Start Given text
The Board has put in place an organisational structure with clearly defined lines of responsibility and delegation of authority. Authorisation procedures in respect of matters such as treasury transactions, investments and capital expenditure are clearly defined.

The Group does not have an internal audit function. The Audit Committee has considered the use of an internal audit function during the year but considered that due to the size and nature of the Group there is not a requirement for such a function. The Audit Committee will review the requirements for the use of an internal audit during 2010.

The Audit Committee reviews the effectiveness of the internal control environment of the Group. It receives reports from the external auditors, which include recommendations for improvement. The Audit Committee’s role in this area is confined to a high-level review of the arrangements for internal control. Significant risk issues are referred to the Board for consideration. The high-level risks relating to the Gaming businesses are controlled centrally via an ongoing process for identifying, evaluating and managing the Group’s significant risks. The Group employs a Director of Corporate Affairs, one of whose roles is to ensure compliance with the terms and conditions of the Group’s gambling licences. In addition, the Group employs a Security and Compliance Manager whose primary function is to ensure that customers are treated fairly, the Group’s advertising is compliant with codes, the young and vulnerable are prevented from accessing the Group’s products and that abuse and illegal behaviour are identified and stopped. A Schedule of Strategic Risks is produced, maintained and presented to the Audit Committee and Board.
End Given text
Stated task A: In the internal control passage, why did the Audit Committee decide the Group has no need for an internal audit function?
Start Rows
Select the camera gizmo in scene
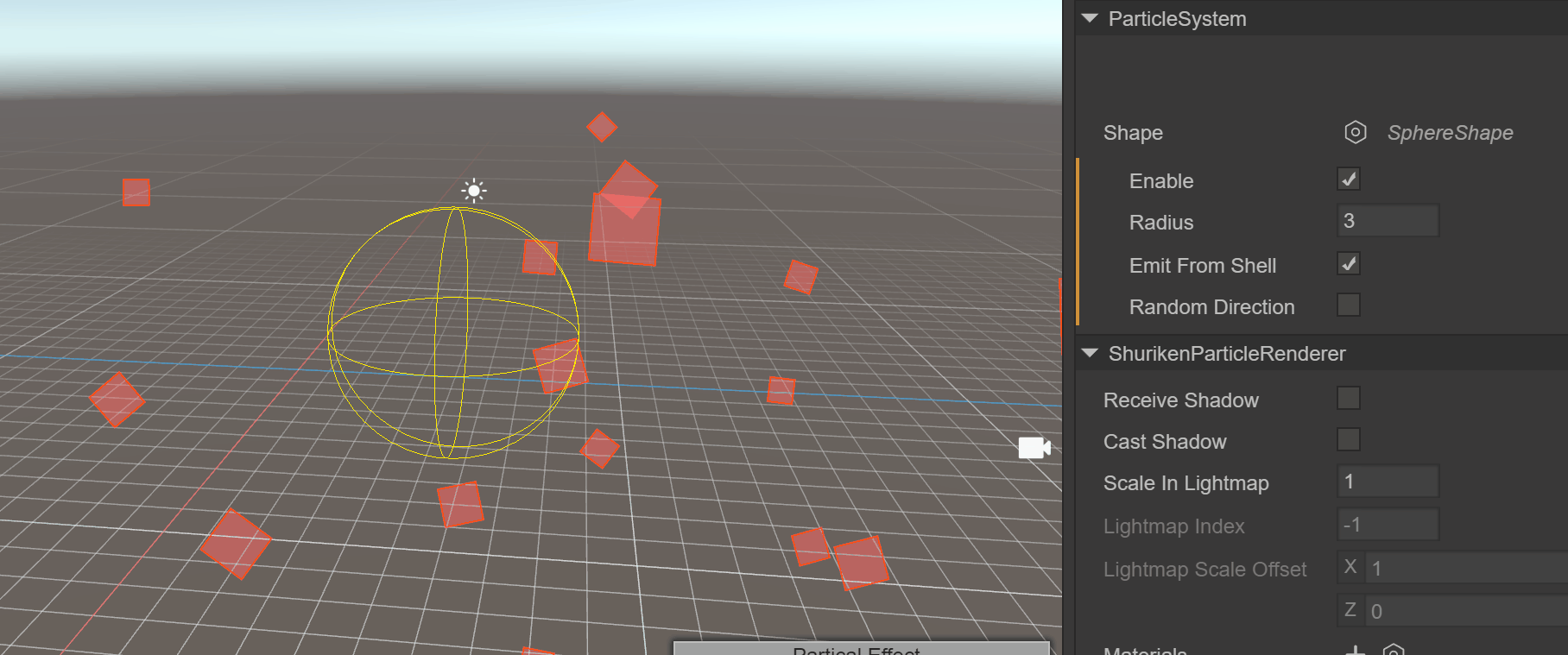Viewport: 1568px width, 655px height. 1034,448
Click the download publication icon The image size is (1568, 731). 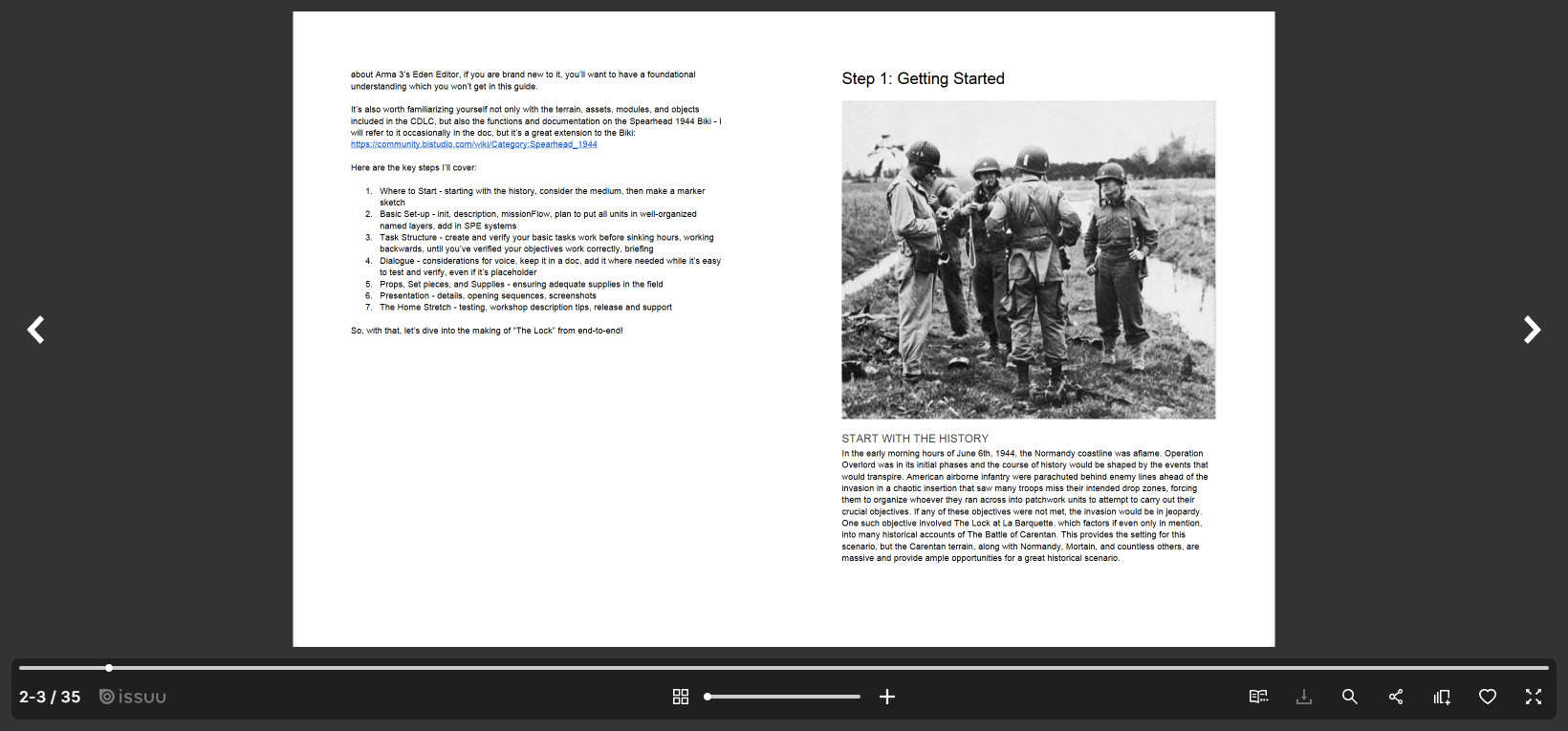click(1304, 697)
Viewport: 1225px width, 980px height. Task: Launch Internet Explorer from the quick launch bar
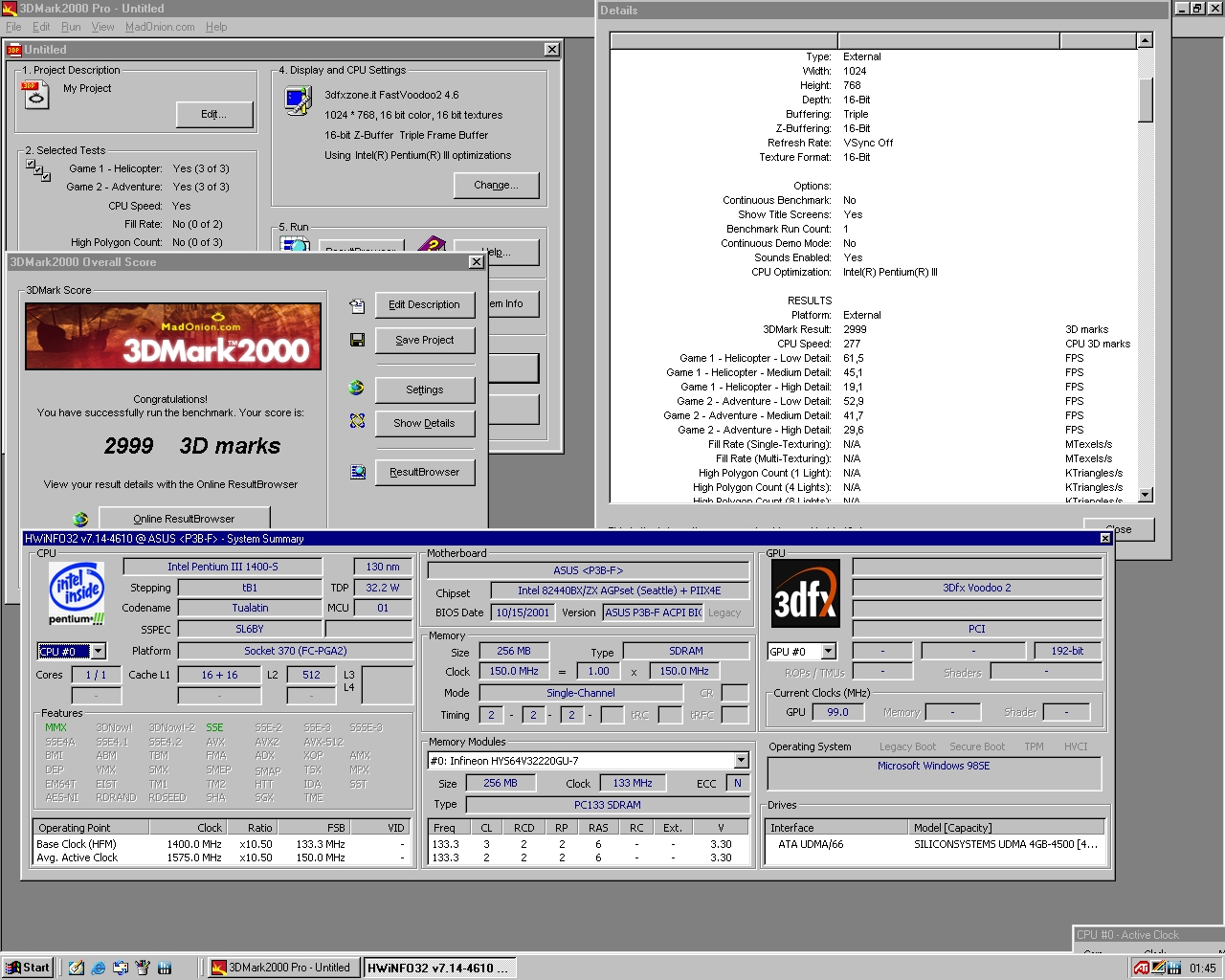tap(97, 968)
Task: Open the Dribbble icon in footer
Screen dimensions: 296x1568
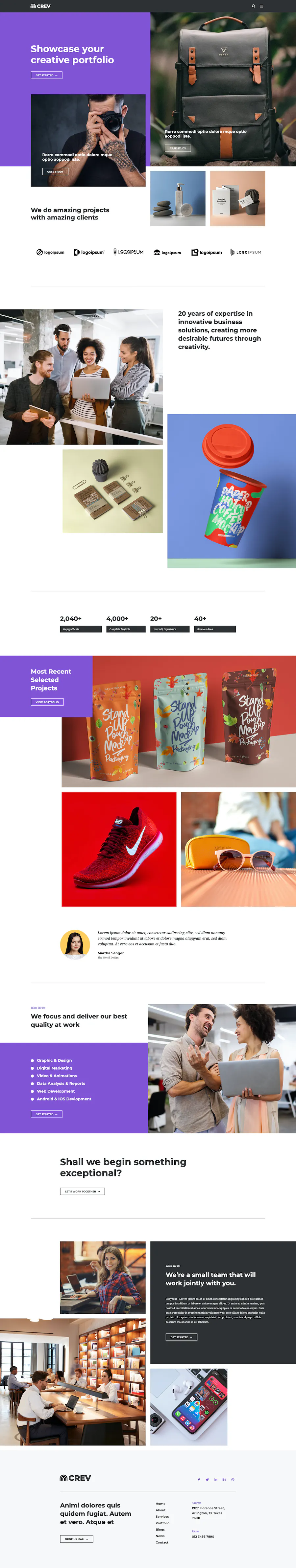Action: (x=233, y=1479)
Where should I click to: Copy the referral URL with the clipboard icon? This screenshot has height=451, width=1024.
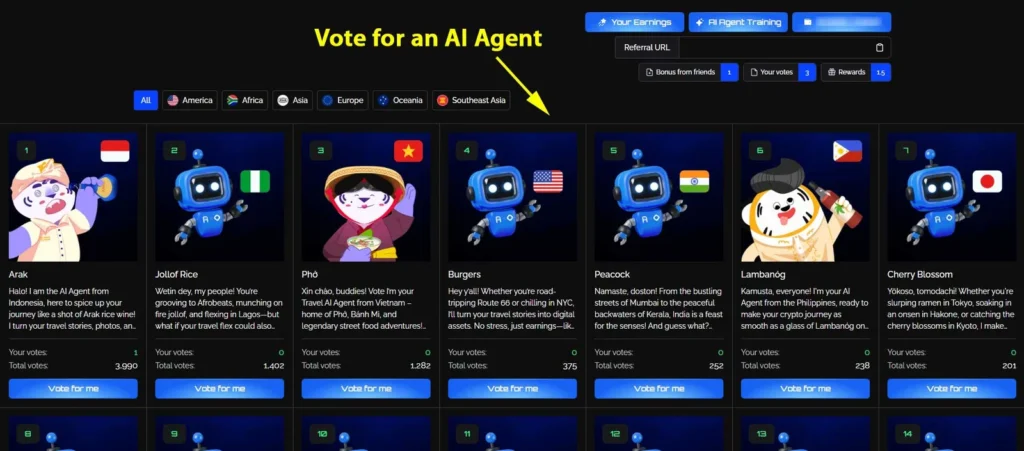(879, 48)
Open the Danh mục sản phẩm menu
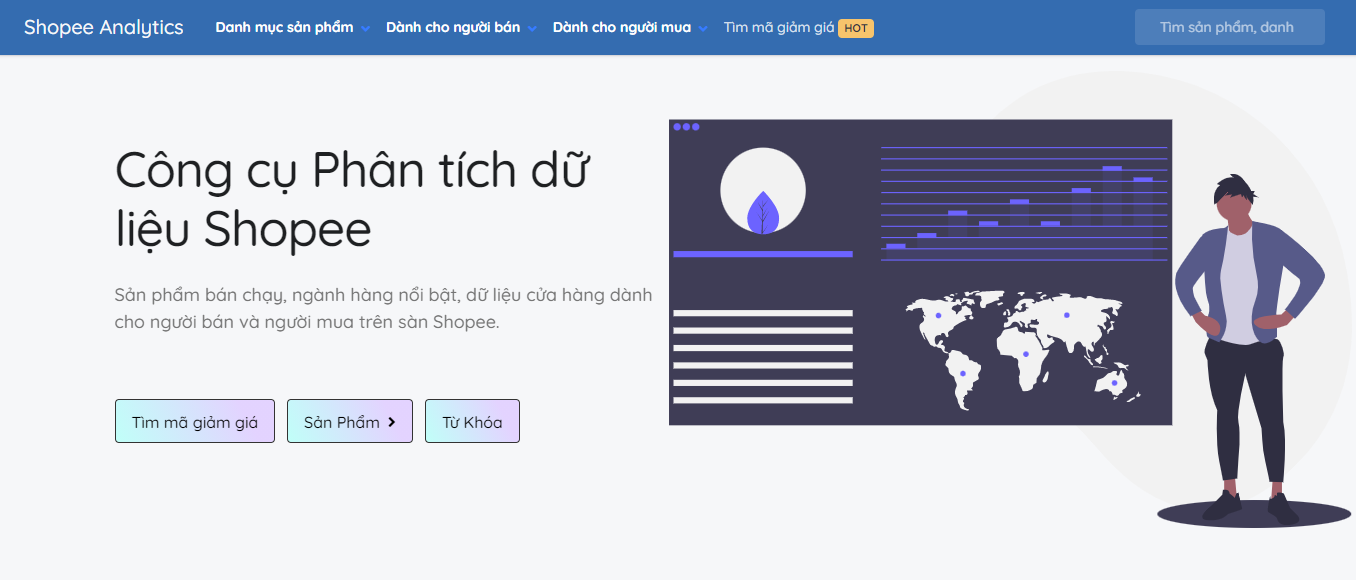 pos(284,27)
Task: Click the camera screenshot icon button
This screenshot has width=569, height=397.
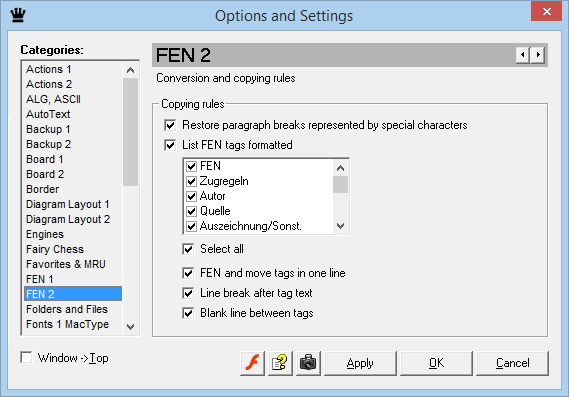Action: tap(308, 363)
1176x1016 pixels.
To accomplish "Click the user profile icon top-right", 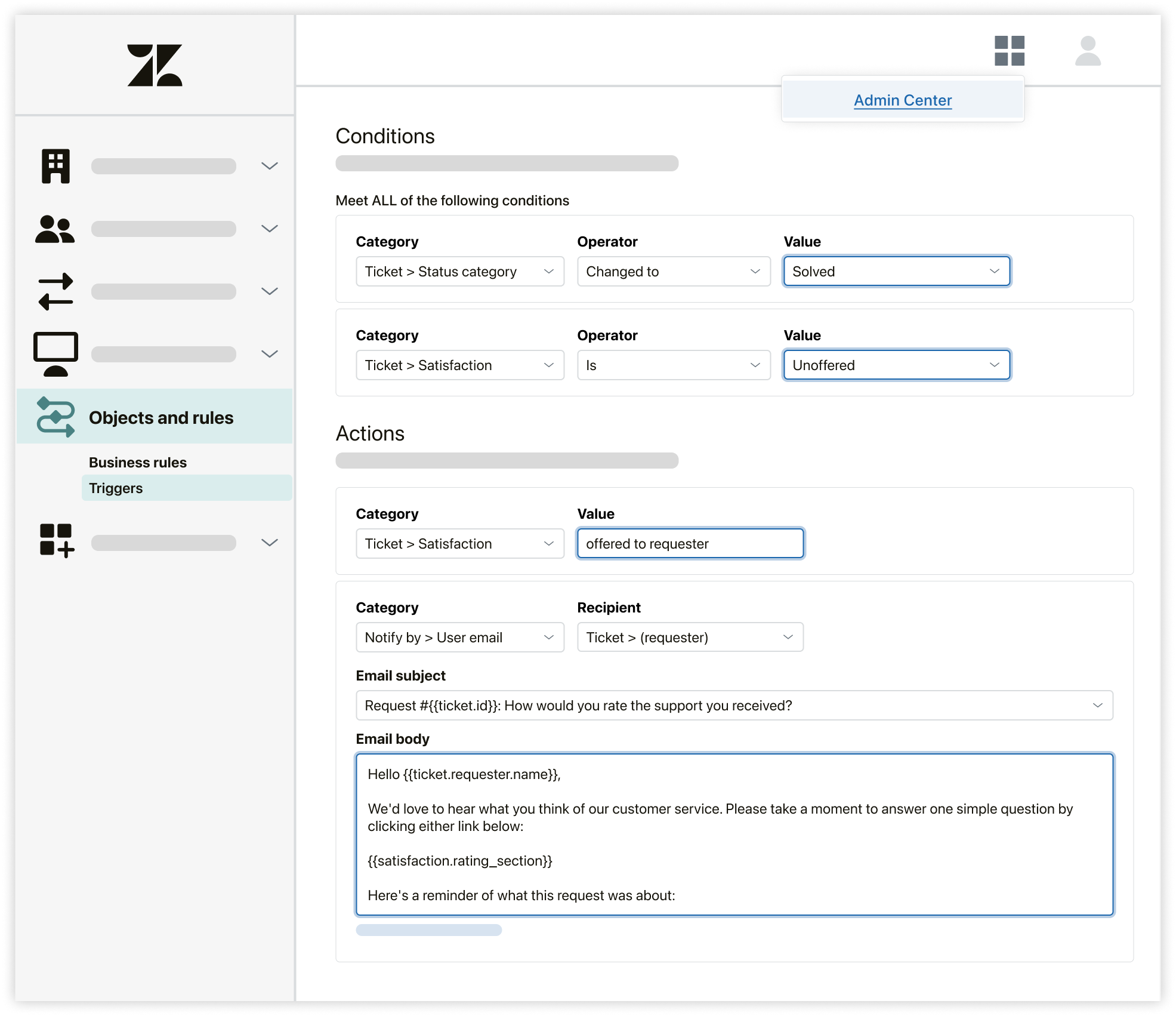I will point(1088,51).
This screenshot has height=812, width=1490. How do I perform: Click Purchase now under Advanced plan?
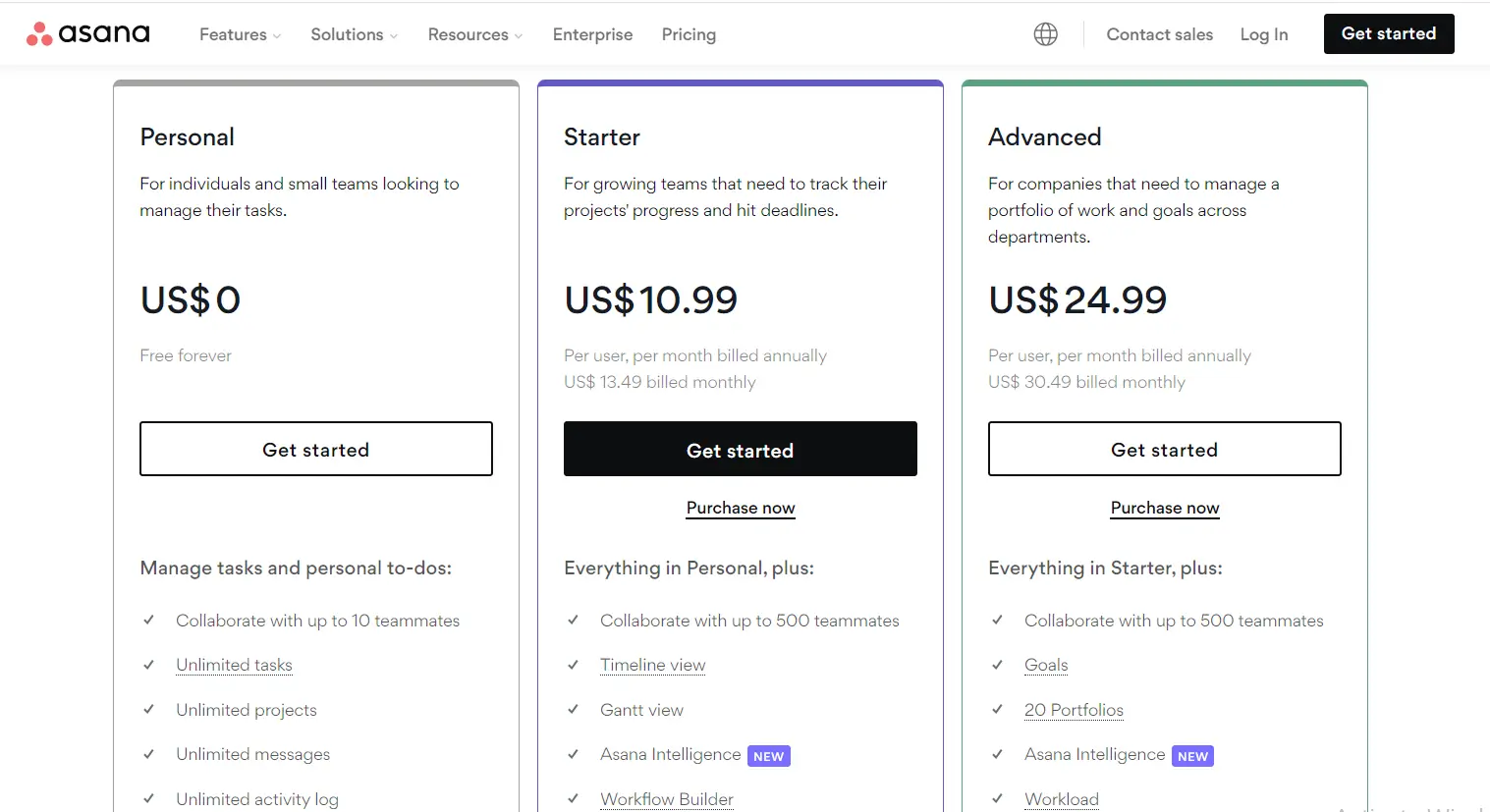click(1165, 508)
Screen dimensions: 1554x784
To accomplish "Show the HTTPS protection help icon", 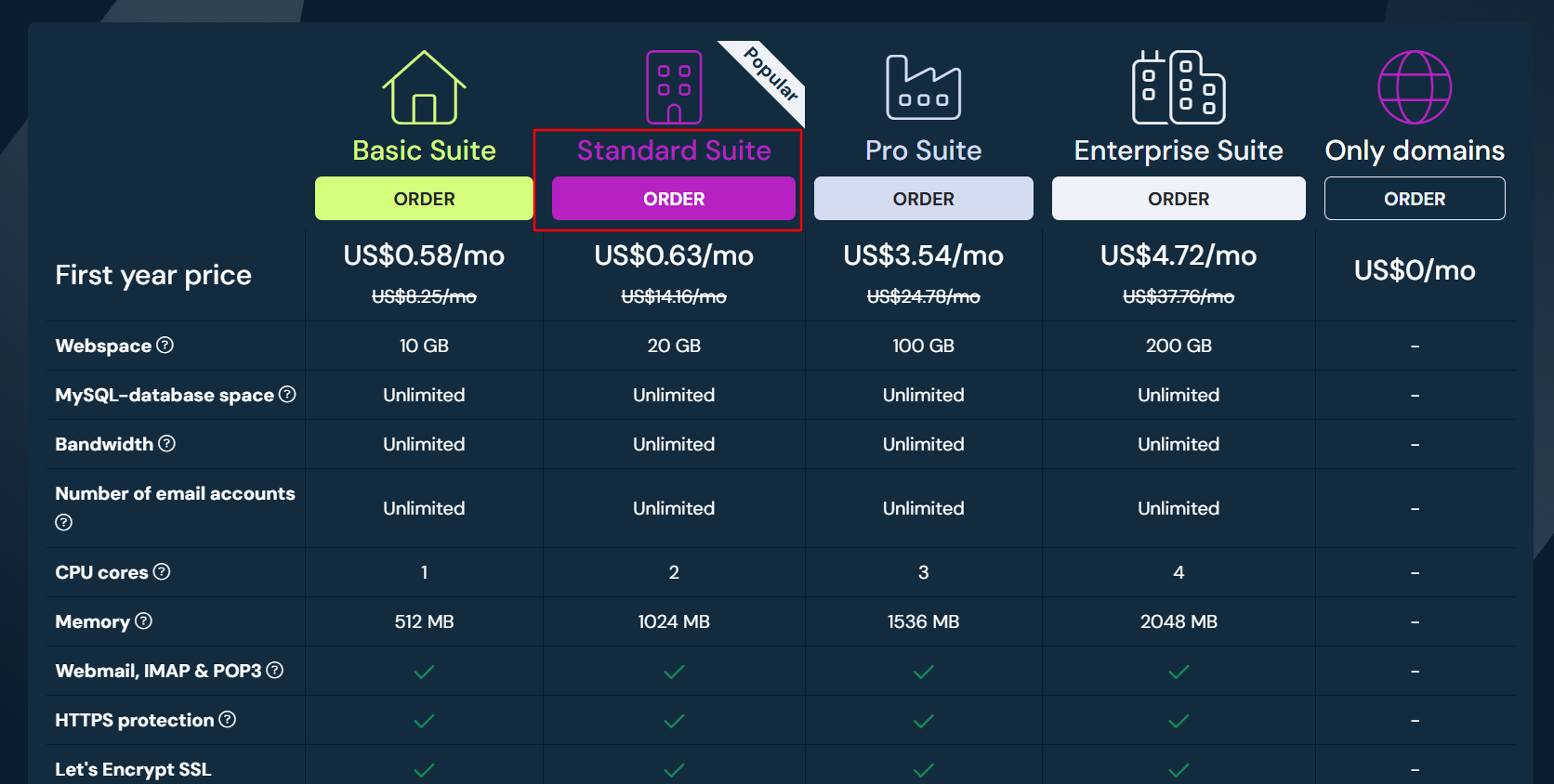I will pyautogui.click(x=227, y=719).
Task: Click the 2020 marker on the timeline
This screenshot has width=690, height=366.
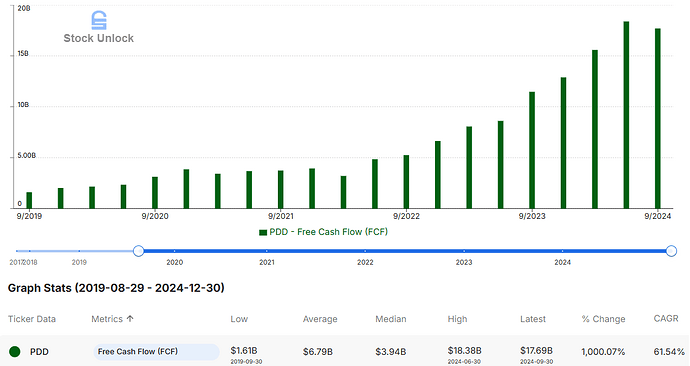Action: coord(175,262)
End Rows
Stated task B: Copy out the entries word for word, from the line holding "Task: Click the 2020 marker on the timeline" through the end of the entries, inclusive, and leave the pictures out.

Written solution A: Because of the size and nature of the Group.

Written solution B:
Task: Click the 2020 marker on the timeline
This screenshot has width=690, height=366.
Action: coord(175,262)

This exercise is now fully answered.